**WRITTEN REQUEST**
Copy out the rows below word for word, starting with the first row and ending with the line that contains "pos(506,435)", both included. Omit the pictures.

**DATA SHOWN**
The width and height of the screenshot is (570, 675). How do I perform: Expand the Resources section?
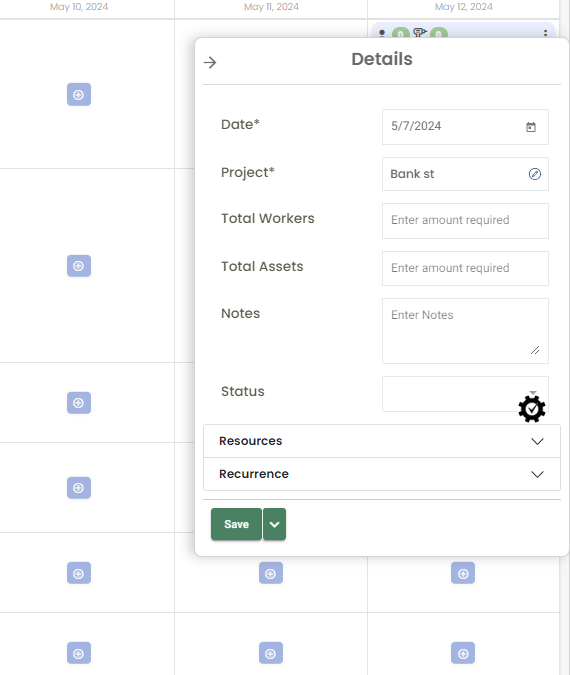[x=382, y=441]
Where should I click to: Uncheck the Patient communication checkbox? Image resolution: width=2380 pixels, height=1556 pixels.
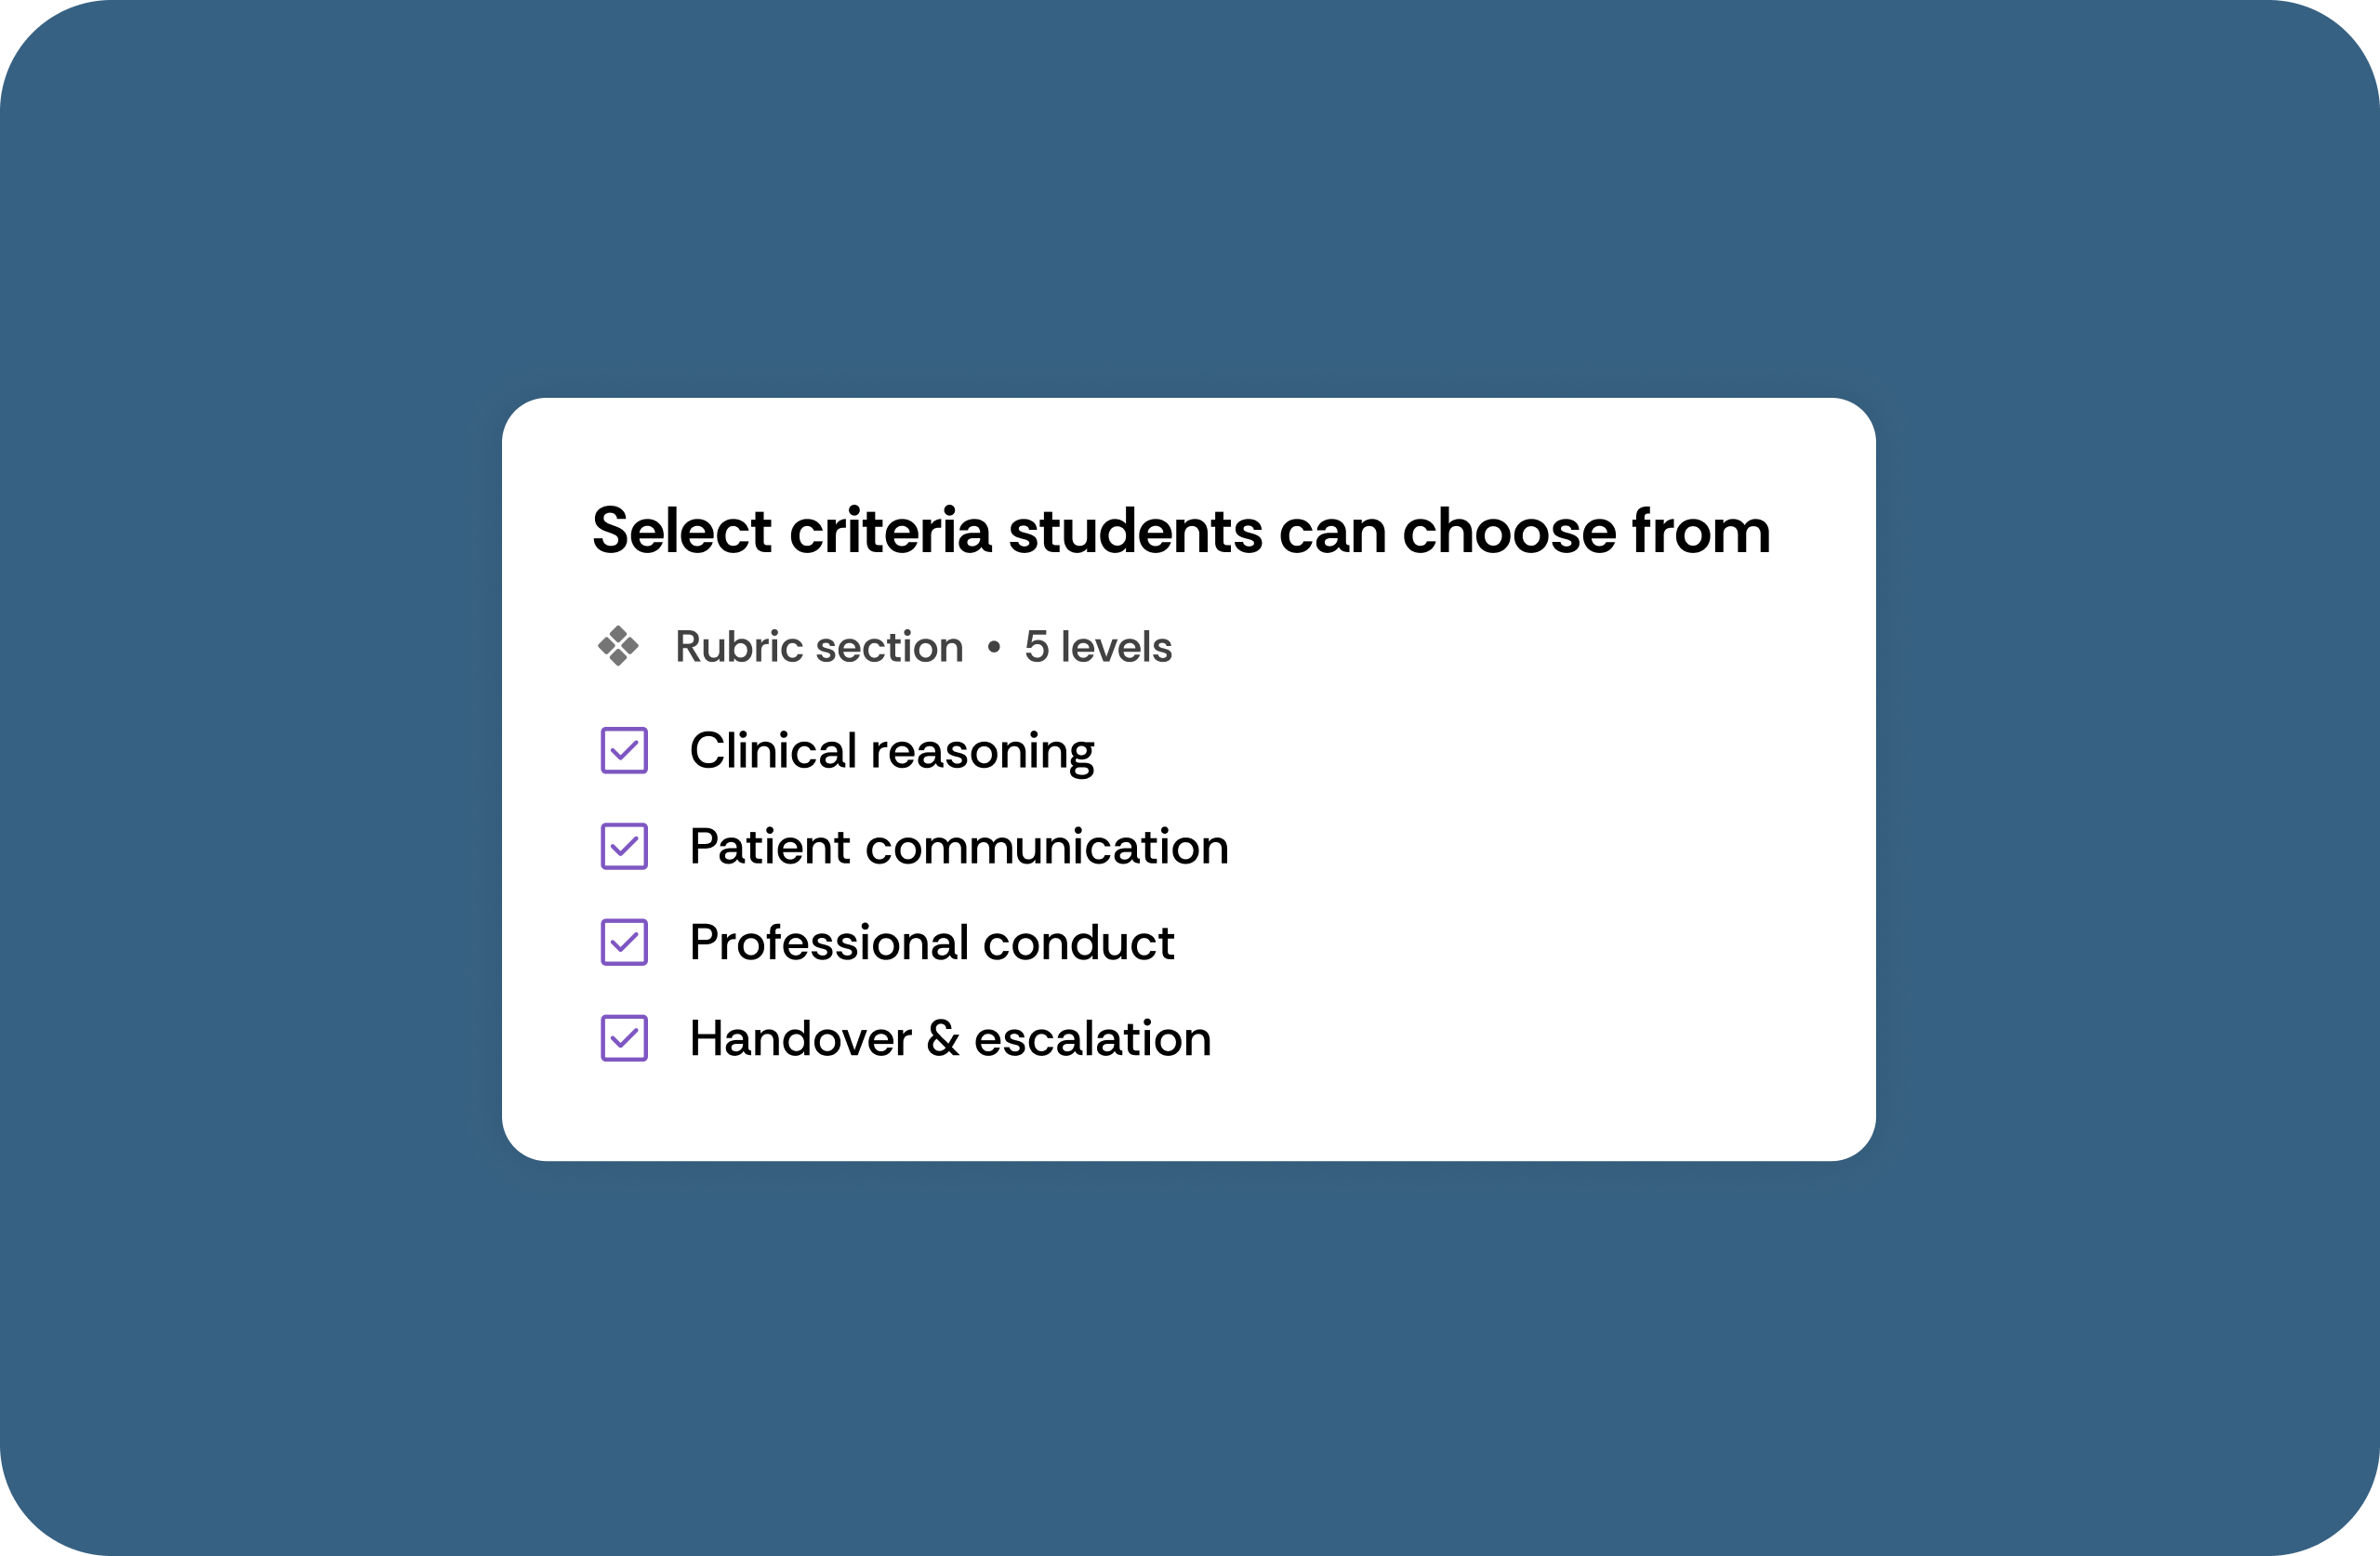624,847
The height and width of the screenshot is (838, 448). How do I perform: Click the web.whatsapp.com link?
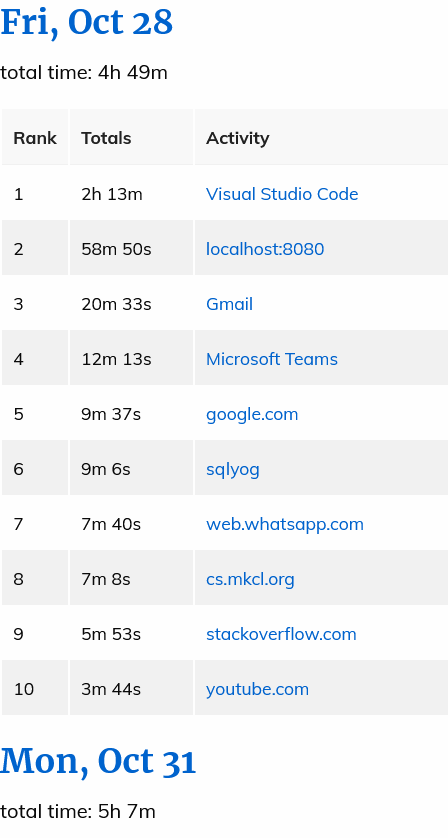285,524
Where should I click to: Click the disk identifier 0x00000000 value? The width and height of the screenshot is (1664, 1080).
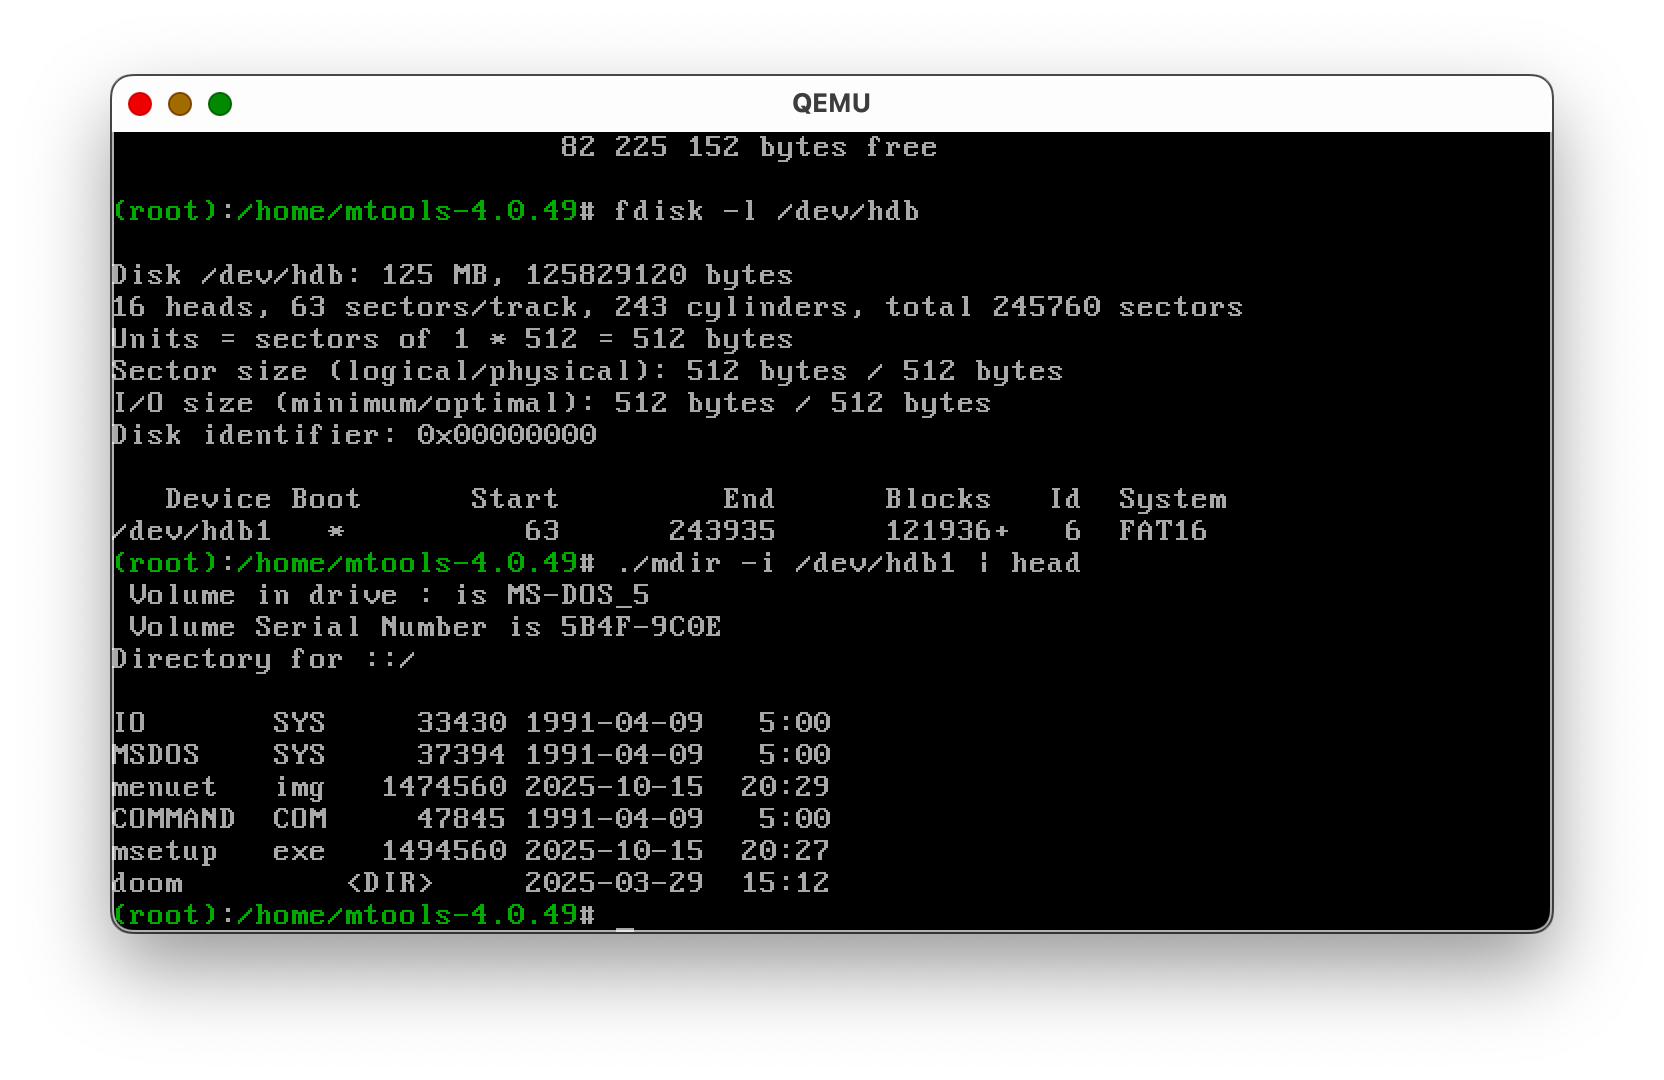pos(506,435)
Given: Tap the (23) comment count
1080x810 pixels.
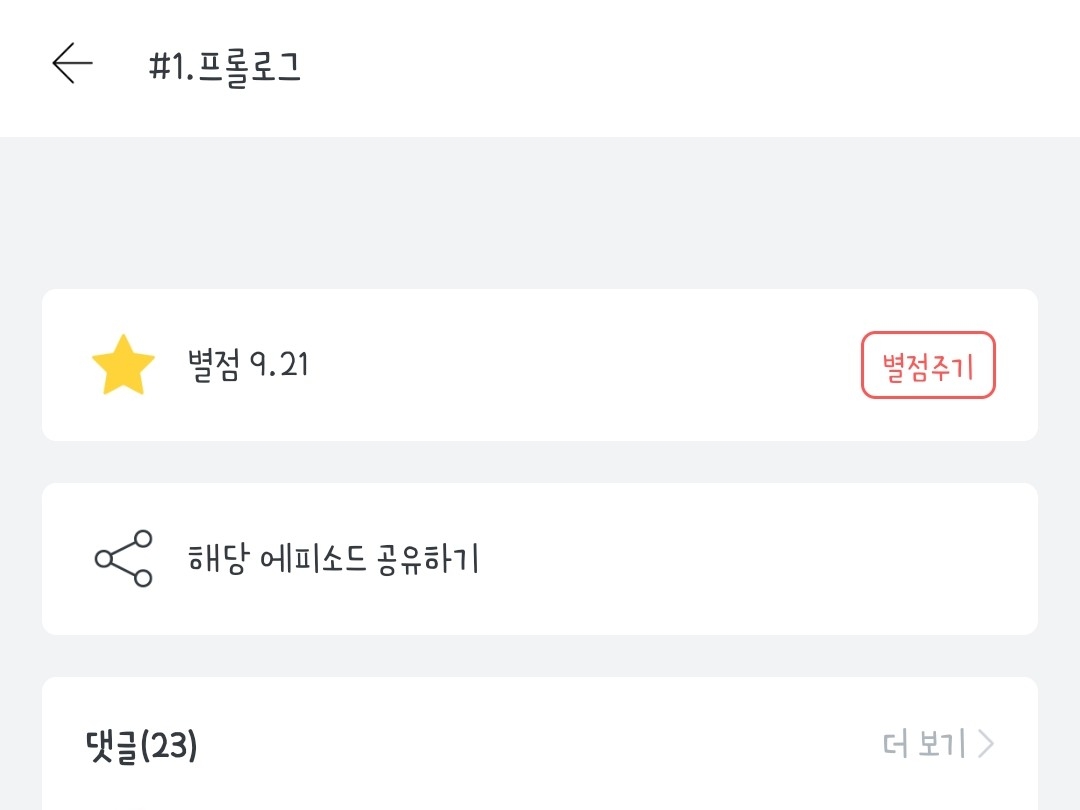Looking at the screenshot, I should point(168,747).
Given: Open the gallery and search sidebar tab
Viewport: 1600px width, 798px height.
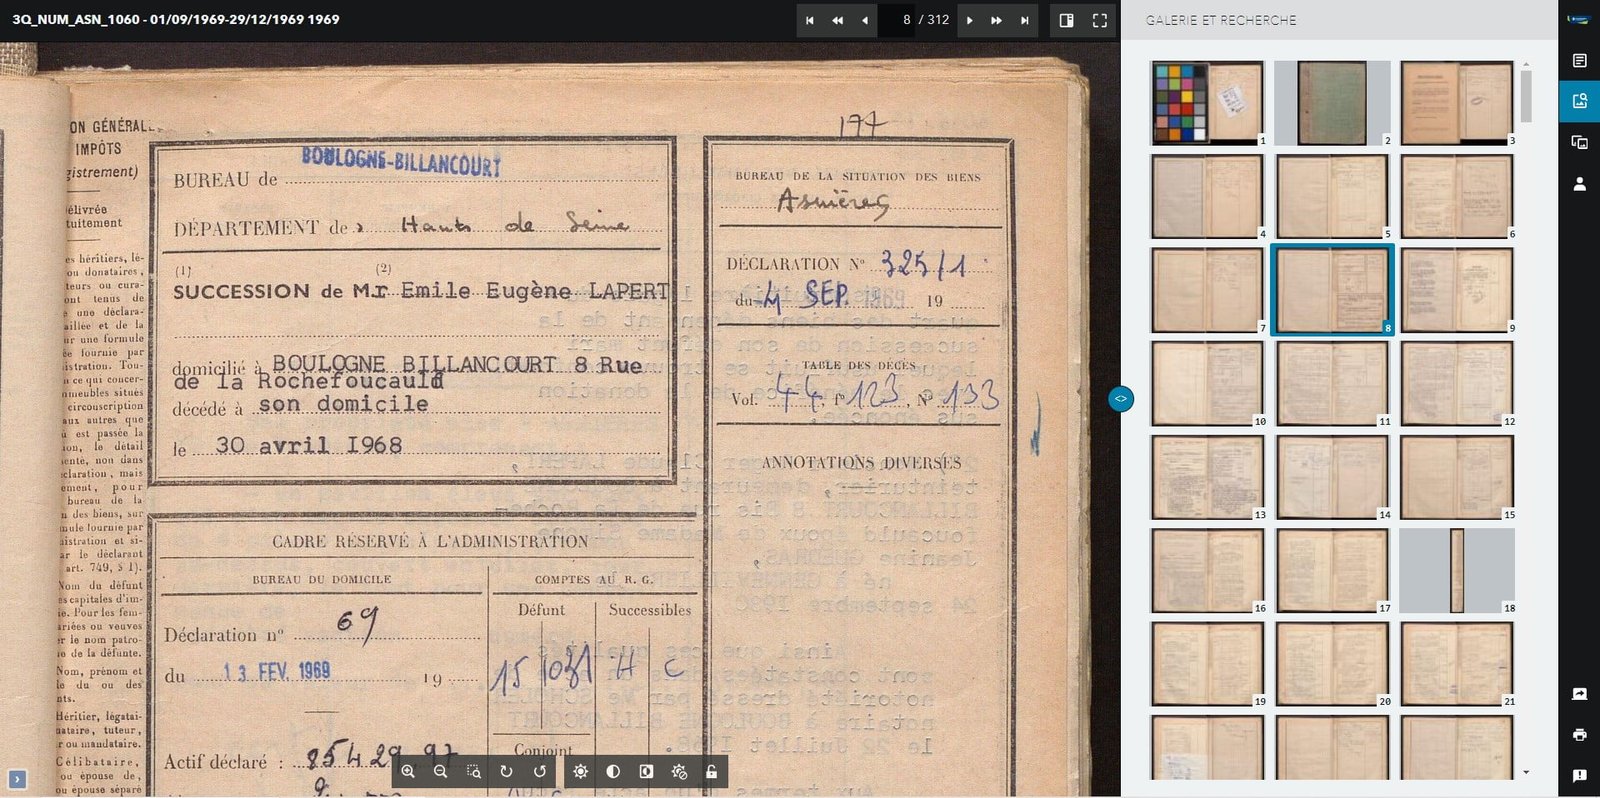Looking at the screenshot, I should coord(1579,101).
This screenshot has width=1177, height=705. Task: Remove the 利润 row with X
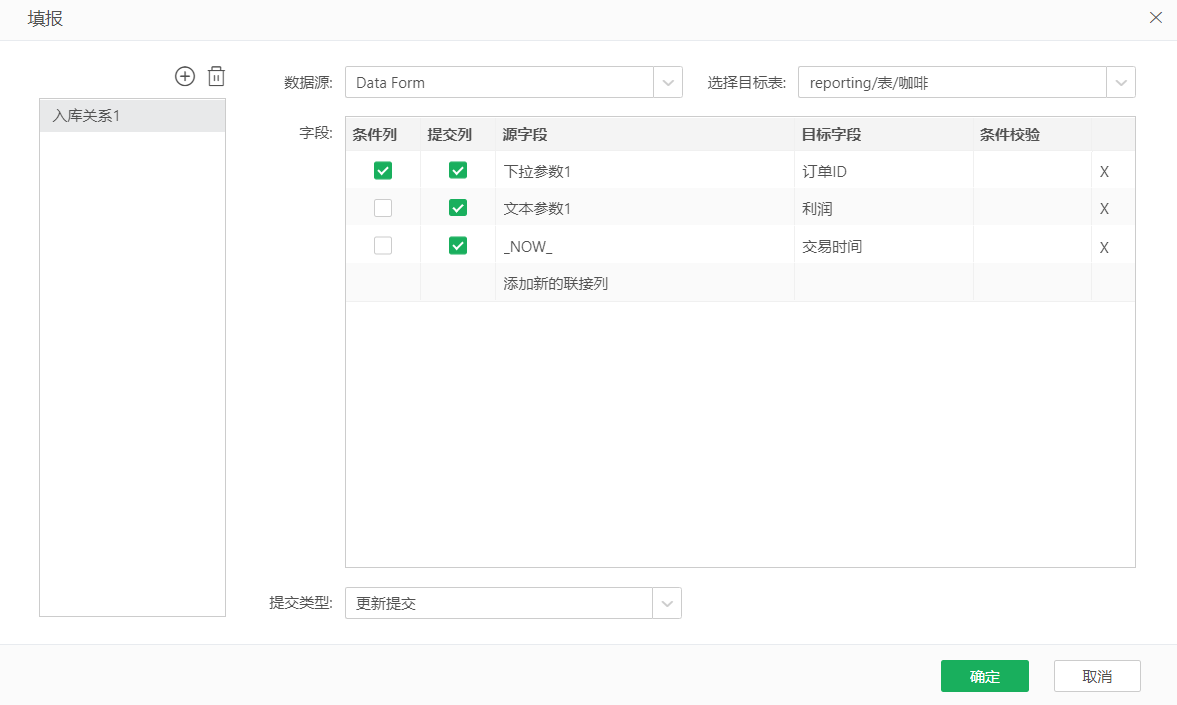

**TASK RESULT**
The width and height of the screenshot is (570, 675). How do I perform: Expand the Resources section?
[x=382, y=441]
Where should I click to: Uncheck the Patient communication checkbox? Image resolution: width=2380 pixels, height=1556 pixels.
624,847
The height and width of the screenshot is (838, 448). How do I perform: Click the web.whatsapp.com link?
285,524
Where should I click to: Click the disk identifier 0x00000000 value? The width and height of the screenshot is (1664, 1080).
pos(506,435)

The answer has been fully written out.